■ WHAT IS ASKED: Retype the part of the records that opens with the line containing "You are a GUI" and closes with the line containing "The image size is (1024, 768).", keeping both of those lines and every character unchanged.

____ SUPPLIED MATERIAL

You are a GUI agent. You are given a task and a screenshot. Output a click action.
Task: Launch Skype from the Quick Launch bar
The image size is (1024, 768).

________
____ SUPPLIED MATERIAL

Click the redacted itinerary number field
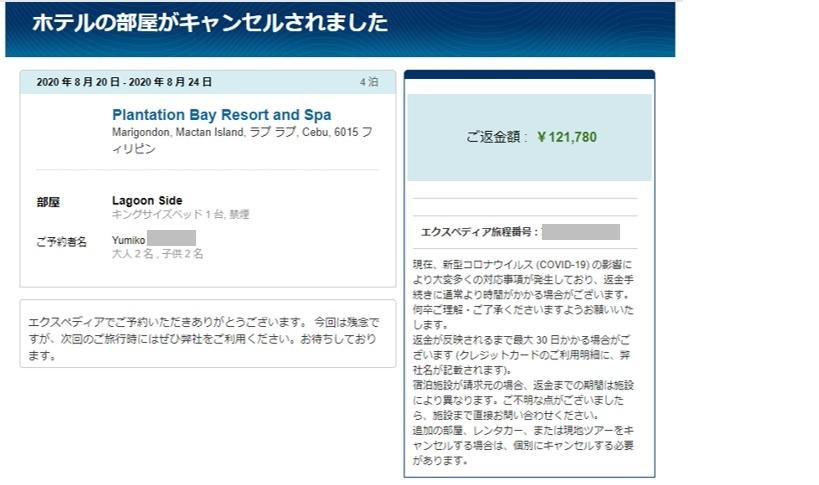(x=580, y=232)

________

■ TASK RESULT:
You are a GUI agent. You are given a task and a screenshot. Output a click action.
Task: Launch Skype from the Quick Launch bar
The image size is (1024, 768).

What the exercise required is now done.